Previous | Next --- Slide 48 of 64
Back to Lecture Thumbnails
rbcarlso

The potential issue here is possible starvation in Case 4. If T1 does the same thing again after T0 restarts, we find ourselves in the same boat. Fortunately this is fairness as opposed to strict correctness. And you could implement a policy like "If something has been restarted n times then anything that wants to interrupt it restarts instead of committing."

Sherry

I am still not very clear for the case 3, could someone help to tell the difference between case 3 in pessimistic detection examples and case 3 in this slide?

ChandlerBing

@Sherry - I think the key difference is that in the pessimistic case the checks happen immediately. First the rdA checks and then the wrA. Since the writer wins, it aborts the rd transaction which then stalls till the wr transaction commits. On the other hand, in the optimistic case here, we do not perform the checks immediately, rather defer them till the commits occur. Here, the rd commit occurs first (which wasn't the case with the pessimistic policy) and then the check is performed. There is nothing to be done and then sometime later the wrA commits too!

BigFish

@Sherry. I think in case 3, the reason why it can succeed is that from the whole system's perspective, T0 and T1 are serializable. Supposed before T0 and T1, A has version number v0. Since the system schedule T0 to execute first, it will read v0 and commit. In the same time, T1 will also read v0 and then update it to v1 later. However, T1's update should not be visible to T0 in the optimistic approach, and hence should not cause T0 to restart. From the whole system's perspective, A will end up with v1 after T0 and T1, which is equivalent to execute T0 and T1 serializable.

Sherry

@ChandlerBing@BigFish. Thank you for the detailed answer which helps me a lot.

ak47

On case 4, what's to stop both threads from trying to commit at the same time, such that their commit messages criss-cross and both restart?

aznshodan

In case 3, it succeeds because the what T1 saw initially wasn't modified by T0. So there is no need to abort.

amaliujia

I think in case 4 we assume that TM uses write buffer. Because if it is not write buffer but undo log, T1 will read data written by T0. But there is a chance that T1 read data before T0's transaction. Furthermore, restart T0 will lead to data in undo log written back to memory, which is disaster. Because here data before these two transactions will be back, and T1's write will lose, if restart occurs later than T1's commit.

BigFish

In case 4, if T0 wrA and then T1 wrA and commit, does T0 need to restart? It seems like in this case, T0 does not need to restart since it does not rely on the old value of A.

gryffolyon

@BigFish, I would like to agree with you. If you look at it, we can represent the writes by T0 and T1 separately on a timeline and as you mentioned, they do not depend on the old values of A if they just do a write. So I believe we don't need to restart any thread here unless I am grossly mistaken.

mingf

If we were to use eager versioning in case 2, T1 does not need to restart, since the rd A by T1 can read what wr A in T0 writes. Timestamps of each operations have to be maintained in order to resolve situations like this.

parallelfifths

@mingf "If we were to use eager versioning in case 2, T1 does not need to restart..." Is this true?

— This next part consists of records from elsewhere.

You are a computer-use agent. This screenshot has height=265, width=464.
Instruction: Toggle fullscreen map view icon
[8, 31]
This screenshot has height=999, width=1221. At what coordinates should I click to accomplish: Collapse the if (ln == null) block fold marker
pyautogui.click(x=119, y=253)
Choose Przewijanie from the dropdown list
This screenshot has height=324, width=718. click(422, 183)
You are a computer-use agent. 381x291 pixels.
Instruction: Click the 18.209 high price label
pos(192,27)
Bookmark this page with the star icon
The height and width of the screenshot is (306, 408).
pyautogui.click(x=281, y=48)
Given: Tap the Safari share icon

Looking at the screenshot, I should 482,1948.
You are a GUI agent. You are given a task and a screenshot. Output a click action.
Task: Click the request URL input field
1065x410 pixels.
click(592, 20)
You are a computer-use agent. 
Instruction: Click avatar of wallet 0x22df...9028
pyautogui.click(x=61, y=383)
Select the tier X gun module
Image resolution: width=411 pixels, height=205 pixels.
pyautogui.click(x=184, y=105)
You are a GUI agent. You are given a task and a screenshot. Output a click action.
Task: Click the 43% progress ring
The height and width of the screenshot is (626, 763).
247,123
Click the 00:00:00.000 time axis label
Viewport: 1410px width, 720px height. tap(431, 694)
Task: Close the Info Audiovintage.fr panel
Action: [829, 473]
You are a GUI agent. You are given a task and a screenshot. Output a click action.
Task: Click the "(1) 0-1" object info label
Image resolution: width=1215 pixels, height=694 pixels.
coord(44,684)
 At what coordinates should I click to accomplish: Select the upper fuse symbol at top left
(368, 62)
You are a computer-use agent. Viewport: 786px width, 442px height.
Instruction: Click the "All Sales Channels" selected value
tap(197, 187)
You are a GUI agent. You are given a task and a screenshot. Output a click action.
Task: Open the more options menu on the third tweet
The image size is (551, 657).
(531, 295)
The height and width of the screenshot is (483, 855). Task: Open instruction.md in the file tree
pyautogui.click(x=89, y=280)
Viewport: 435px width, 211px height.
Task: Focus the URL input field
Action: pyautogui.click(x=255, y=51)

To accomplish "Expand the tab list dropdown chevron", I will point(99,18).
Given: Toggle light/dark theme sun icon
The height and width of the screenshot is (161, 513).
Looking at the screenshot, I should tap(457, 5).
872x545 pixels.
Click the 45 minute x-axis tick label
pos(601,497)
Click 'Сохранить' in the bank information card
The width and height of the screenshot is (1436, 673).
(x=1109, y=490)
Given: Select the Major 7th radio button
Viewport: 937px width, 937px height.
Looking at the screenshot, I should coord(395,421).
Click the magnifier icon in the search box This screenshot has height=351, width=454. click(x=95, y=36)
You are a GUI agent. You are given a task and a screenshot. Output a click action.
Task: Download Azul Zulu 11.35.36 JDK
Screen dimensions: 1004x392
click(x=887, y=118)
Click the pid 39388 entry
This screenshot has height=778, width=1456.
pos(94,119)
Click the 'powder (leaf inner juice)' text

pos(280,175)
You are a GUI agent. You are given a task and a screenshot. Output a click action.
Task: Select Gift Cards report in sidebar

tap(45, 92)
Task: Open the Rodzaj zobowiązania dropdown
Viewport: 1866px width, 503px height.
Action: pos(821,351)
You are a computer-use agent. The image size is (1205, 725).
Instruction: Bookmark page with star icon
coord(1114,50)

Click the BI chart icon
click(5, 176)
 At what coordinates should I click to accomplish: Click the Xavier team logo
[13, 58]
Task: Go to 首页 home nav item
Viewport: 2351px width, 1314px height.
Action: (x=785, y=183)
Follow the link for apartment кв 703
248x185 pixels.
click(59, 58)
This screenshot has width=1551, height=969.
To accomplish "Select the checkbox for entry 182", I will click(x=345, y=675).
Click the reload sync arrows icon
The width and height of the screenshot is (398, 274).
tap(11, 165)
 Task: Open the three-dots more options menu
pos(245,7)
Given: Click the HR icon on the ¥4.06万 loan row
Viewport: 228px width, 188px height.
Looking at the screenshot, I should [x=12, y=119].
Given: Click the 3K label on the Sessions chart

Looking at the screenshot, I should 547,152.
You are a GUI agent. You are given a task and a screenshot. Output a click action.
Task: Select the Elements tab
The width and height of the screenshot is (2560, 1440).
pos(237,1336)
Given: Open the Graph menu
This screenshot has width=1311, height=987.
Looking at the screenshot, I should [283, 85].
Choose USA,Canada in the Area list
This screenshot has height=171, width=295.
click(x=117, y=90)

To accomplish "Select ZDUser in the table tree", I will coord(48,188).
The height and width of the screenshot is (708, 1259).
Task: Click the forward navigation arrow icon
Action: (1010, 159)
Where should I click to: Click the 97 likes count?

I thought that at the time of commit, T0's write will be in memory regardless of eager or lazy versioning (as the definition of commit is that everyone can see the write). Therefore, I am not sure that using an eager versioning system functionally changes anything in Case 2. An eager versioning system would just mean that T0's write goes directly to memory (and the previous value of A is stored in the undo log) instead of going to a write buffer and then memory. I think either of these versioning methods could occur within the current illustration.

ananyak

I don't think an eager versioning system will be functionally the same, although I agree that T1 probably has to restart in a eager versioning system as well, unless the versioning system is very intelligent.

In an eager system, T0's write to A will be visible to other processors even before T0 commits (immediately after the write!). So T1 will read T0's updated write to A. If T0 does not write to A after T1's read, and the transactional system somehow detects this, then T1 will not have to abort.

However, I think detecting that T0 did not write to A after T1's read will be very inefficient, because it would require keeping track of timestamps for reads/writes. So chances are T1 will just abort because the read/write sets intersect.

In any case, I think Kayvon assumed in his examples that we're using a lazy optimistic transactional memory system in class. He said that T1's reads in case 4 will not be affected by T0's writes. There's an excellent discussion (on a later slide) about why a lazy, optimistic system isn't practical.